A year later, Kelley allegedly paid for a long-weekend ski trip for Kang and his girlfriend in Park City, Utah.
Prosecutors say that Schonhorn and Kang tried to keep their bribe discussions private by using WhatsApp, an encrypted chat application that is a subsidiary of Facebook.
William Sweeney, the FBI’s special agent in charge for New York, shared a pun about the charge.
“They tried to hide their communications by using the smartphone application WhatsApp in the hopes that the authorities surrounding [them] didn’t wonder what’s up,” Sweeney said.
Bharara, a longtime opponent of personal encryption, declined to comment on whether Facebook cooperated with the government’s investigation.

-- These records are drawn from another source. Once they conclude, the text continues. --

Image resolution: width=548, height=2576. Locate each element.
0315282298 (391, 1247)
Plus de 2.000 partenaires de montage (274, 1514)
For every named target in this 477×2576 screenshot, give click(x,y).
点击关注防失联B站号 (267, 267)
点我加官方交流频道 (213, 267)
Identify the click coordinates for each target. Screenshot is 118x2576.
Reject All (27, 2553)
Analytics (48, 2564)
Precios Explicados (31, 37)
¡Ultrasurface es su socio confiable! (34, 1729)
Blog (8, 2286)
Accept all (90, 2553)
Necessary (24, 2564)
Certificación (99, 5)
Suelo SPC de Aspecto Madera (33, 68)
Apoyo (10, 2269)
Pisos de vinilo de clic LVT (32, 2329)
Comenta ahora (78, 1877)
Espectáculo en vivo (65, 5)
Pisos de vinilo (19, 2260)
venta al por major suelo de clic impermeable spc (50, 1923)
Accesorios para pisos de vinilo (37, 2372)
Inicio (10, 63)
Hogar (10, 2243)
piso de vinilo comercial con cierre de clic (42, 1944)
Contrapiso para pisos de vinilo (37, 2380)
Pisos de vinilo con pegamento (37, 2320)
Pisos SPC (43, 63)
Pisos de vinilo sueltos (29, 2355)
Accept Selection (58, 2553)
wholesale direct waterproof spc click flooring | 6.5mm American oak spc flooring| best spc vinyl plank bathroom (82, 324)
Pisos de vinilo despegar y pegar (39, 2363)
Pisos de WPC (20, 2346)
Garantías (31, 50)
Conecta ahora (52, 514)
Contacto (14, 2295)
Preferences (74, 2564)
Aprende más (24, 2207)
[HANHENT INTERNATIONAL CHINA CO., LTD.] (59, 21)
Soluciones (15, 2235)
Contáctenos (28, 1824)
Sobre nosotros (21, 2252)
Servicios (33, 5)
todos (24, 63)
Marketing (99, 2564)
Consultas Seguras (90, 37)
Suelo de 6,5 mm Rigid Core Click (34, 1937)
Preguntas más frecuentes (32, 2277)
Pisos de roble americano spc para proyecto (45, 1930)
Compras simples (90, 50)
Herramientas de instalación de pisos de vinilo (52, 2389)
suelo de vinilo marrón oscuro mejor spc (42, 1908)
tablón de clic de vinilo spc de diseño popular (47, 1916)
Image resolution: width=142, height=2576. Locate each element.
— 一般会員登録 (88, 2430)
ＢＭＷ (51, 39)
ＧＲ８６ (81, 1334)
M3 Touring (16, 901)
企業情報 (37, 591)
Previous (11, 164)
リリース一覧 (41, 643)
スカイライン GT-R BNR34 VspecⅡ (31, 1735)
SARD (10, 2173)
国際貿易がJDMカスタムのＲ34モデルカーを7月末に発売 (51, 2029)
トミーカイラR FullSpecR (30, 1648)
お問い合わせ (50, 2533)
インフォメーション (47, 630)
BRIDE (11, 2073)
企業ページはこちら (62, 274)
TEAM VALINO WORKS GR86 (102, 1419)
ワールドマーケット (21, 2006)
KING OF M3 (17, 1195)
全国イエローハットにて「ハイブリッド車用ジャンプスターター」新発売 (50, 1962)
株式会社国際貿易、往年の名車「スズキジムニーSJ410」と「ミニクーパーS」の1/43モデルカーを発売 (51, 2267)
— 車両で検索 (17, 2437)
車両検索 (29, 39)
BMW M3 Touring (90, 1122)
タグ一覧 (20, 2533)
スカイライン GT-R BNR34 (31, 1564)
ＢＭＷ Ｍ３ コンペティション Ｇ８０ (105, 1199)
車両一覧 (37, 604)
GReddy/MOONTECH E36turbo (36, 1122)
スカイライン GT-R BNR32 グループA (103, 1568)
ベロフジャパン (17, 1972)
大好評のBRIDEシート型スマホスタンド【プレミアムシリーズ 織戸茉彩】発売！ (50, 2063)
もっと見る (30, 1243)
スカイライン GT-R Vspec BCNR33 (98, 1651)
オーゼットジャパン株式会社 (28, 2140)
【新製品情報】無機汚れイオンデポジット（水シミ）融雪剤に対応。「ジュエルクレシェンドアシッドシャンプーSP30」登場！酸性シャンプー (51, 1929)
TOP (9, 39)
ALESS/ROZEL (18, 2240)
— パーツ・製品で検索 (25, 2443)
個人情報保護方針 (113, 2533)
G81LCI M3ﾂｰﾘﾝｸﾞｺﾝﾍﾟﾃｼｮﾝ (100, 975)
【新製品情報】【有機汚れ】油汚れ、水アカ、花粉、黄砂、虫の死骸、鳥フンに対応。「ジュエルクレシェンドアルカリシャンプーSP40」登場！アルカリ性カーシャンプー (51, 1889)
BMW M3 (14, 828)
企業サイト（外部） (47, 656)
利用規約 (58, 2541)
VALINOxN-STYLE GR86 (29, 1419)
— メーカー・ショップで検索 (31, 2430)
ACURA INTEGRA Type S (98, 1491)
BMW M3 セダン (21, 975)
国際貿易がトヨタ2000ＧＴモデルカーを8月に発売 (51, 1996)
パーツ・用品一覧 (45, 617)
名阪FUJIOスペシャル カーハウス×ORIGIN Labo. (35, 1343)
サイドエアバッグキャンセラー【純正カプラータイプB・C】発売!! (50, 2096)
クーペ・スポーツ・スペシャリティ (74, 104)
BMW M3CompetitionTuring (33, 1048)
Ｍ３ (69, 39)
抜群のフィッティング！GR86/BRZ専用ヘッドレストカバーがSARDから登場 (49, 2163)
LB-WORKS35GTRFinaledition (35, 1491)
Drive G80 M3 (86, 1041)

The Manhattan U.S. attorney's press conference marks Bharara's first since his announcement that he will keep his job under a Donald Trump administration.
New York Comptroller Thomas DiNapoli, who administered the state retirement fund throughout the time of the conspiracy, voiced outrage over what he called a "shocking betrayal” by Kang, whom the state dismissed in February 2016.
“As the criminal indictment says, he secretly circumvented our rigorous ethical standards and policies,” DiNapoli said in a statement. “When his misconduct was uncovered by federal authorities, our inspector general worked with law enforcement officials to uncover the extent of his scheme.”
Pressed by a reporter, Bharara corroborated this account of the comptroller's cooperation, and he did not fault DiNapoli for the alleged misconduct under his watch.
“We’re here to talk about the individuals who have been criminally charged,” the U.S. attorney emphasized.
Authorities arrested Kang, 38, in Portland, Ore., and Kelley, 58, this morning in Piedmont, Calif.
They each face five counts of securities fraud, wire fraud, and conspiracy charges related to the alleged frauds and obstructing an investigation. Kang faces an additional count of obstructing a grand jury investigation.